The Pentagon
A woman was taken ill at the Pentagon. Reuters

The Pentagon police have shut down a building entrance and part of a car park, after a woman who revealed she was in Liberia two weeks ago, was taken ill.

The unnamed woman began vomiting after she got off a shuttle bus that was transporting guests to a Marine Corps ceremony.

A Hazmat team from Arlington County, Virginia, responded to the suspected ebola case and transferred the woman to hospital by ambulance.

Pentagon spokesman Lt Col Tom Crosson said Pentagon force protection officers imposed infectious disease protocols. All pedestrian and vehicle traffic was stopped in the car park, as a matter of caution.
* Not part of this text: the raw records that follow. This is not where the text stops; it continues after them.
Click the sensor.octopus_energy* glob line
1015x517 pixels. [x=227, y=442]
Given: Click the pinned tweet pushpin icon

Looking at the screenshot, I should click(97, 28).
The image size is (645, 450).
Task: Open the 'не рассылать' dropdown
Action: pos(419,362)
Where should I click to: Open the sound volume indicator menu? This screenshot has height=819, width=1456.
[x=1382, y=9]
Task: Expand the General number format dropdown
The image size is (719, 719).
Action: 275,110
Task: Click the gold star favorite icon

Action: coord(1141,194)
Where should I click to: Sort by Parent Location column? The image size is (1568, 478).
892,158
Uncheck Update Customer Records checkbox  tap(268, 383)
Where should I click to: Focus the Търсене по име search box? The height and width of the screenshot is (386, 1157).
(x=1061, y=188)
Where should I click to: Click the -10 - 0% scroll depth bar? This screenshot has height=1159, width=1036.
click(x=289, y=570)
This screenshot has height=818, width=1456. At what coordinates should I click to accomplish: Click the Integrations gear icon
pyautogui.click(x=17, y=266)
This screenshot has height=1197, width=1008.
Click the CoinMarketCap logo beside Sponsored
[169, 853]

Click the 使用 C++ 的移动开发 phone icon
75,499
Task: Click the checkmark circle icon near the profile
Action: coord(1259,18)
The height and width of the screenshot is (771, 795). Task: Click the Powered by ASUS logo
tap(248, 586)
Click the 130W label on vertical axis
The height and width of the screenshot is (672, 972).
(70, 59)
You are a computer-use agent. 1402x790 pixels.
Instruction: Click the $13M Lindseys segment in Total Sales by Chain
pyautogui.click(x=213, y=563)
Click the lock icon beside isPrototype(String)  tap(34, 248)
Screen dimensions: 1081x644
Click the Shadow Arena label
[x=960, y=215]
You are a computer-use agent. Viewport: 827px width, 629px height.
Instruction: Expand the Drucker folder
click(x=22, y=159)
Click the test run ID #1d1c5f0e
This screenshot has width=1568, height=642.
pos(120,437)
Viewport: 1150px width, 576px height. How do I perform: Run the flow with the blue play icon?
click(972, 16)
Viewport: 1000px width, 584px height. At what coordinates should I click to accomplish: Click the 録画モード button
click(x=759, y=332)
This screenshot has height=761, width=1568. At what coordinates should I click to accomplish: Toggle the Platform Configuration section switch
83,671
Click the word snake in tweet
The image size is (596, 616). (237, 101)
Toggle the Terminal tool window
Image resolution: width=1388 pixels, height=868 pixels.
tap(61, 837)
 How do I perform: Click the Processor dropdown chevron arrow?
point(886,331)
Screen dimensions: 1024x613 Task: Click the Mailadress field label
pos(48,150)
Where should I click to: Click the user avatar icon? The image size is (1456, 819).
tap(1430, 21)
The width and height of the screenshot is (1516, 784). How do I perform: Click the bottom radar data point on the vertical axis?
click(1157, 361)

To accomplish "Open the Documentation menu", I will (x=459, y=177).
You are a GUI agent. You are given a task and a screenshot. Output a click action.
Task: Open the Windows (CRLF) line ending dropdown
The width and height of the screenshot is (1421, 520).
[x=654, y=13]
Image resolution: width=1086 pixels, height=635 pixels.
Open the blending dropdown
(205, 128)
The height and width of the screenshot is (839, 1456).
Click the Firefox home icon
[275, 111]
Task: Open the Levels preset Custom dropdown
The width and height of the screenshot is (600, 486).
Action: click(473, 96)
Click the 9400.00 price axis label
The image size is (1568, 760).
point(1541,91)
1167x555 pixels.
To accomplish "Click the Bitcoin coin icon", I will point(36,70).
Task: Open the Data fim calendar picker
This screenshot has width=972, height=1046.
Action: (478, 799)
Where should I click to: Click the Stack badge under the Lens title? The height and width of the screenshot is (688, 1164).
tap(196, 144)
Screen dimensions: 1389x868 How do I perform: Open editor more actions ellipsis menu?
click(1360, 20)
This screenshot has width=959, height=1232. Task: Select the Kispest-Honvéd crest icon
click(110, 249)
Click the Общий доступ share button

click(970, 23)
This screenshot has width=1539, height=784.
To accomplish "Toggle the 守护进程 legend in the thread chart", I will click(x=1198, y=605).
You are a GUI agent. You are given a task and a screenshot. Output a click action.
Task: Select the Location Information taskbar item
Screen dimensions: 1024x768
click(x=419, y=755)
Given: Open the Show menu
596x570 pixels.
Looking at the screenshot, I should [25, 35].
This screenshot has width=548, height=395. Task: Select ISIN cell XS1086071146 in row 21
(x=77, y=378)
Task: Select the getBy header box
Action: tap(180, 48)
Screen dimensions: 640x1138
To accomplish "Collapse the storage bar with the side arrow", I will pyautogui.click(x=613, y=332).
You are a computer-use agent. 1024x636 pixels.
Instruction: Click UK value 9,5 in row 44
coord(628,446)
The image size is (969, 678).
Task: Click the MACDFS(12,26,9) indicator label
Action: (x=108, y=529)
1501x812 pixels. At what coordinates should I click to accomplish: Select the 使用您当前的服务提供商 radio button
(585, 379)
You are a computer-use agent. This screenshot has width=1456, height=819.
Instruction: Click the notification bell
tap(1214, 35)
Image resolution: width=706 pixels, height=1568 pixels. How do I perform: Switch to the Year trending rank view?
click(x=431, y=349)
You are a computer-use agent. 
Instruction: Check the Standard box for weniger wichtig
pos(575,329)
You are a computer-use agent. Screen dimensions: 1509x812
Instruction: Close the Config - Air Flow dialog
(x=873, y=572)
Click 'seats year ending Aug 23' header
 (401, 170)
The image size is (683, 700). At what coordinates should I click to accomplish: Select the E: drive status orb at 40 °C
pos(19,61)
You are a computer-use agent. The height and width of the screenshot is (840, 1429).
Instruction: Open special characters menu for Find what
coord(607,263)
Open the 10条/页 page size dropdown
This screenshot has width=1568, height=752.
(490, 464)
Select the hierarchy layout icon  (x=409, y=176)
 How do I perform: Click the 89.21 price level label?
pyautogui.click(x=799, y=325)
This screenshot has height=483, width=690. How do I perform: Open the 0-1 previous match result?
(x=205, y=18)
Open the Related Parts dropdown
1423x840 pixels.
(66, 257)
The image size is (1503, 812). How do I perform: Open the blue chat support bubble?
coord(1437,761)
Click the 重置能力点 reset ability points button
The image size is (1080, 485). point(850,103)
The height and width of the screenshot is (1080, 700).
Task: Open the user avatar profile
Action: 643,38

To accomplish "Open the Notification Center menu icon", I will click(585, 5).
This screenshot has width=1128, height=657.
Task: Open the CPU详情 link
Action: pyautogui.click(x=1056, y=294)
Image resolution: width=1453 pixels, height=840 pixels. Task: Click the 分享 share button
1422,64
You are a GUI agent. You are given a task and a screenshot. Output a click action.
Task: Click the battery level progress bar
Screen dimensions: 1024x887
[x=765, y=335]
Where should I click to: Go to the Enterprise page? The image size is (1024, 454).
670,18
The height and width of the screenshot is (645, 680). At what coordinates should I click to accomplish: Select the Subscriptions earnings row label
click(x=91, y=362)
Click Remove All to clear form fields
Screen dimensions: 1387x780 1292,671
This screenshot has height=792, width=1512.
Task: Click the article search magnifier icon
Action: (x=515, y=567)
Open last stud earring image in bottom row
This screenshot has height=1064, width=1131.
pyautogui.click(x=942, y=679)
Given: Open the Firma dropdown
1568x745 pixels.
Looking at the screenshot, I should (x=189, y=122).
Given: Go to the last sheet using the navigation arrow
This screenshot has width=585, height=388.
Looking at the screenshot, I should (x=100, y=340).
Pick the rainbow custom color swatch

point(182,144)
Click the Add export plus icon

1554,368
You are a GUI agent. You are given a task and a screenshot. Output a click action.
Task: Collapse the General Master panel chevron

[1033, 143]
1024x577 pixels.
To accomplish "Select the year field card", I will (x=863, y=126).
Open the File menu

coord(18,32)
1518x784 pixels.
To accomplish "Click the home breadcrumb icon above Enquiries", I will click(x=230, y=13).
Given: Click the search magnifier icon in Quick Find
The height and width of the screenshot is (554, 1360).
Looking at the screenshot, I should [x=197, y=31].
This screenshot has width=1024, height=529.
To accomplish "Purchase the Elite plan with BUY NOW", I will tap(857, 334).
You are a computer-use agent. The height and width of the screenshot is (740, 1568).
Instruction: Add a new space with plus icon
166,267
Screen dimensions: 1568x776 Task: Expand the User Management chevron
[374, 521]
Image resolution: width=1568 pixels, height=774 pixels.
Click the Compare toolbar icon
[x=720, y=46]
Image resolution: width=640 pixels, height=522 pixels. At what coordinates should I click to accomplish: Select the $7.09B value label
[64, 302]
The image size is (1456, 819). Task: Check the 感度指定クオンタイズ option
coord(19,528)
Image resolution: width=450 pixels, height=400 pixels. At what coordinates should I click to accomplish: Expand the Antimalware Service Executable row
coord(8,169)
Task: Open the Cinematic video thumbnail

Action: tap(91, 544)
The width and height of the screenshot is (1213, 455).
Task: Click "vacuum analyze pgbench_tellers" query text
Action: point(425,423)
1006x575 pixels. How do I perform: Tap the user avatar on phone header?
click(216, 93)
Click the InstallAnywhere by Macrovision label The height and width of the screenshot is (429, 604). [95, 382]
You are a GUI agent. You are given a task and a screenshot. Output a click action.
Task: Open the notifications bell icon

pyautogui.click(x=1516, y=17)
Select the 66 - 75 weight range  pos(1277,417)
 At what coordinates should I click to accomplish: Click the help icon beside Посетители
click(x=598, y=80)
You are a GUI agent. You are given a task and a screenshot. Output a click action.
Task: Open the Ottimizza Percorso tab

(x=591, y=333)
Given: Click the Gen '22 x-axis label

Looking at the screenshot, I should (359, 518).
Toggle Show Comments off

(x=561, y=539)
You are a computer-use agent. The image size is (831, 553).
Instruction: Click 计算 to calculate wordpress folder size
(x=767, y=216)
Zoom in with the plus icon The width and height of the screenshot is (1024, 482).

The other passengers on the shuttle bus were released and advised to take their temperatures twice daily for the next 21 days, which is ebola's incubation period.

Officials notified the FBI and were checking the woman's background and the details of her travel to West Africa.

Brian McGraw, of Arlington County Fire, told The Washington Post that at this stage authorities "have no information or conditions to confirm this is Ebola."

The latest ebola scare underlines the heightened state of alert in the US over the haemorrhagic fever, after two Dallas nurses caught the deadly virus after treating the first patient diagnosed with the disease in the US.

Ebola is transmitted by contact with infected bodily fluids. Its symptoms include fever, diarrhoea and vomiting.

The disease has killed more than 4,500 people in West Africa. The US Centers for Disease Control and Prevention (CDC) warned that if no effective measures were taken to stop the outbreak, between 550,000 and 1.4 million people could contract the ebola virus by January 2015 in Sierra Leone and Liberia alone.

According to the World Health Organization,around £614m is needed to prevent the outbreak from turning into a human catastrophe.

UK Health Minister Jeremy Hunt warned that the outbreak could become as serious as the Aids epidemic if it is not contained.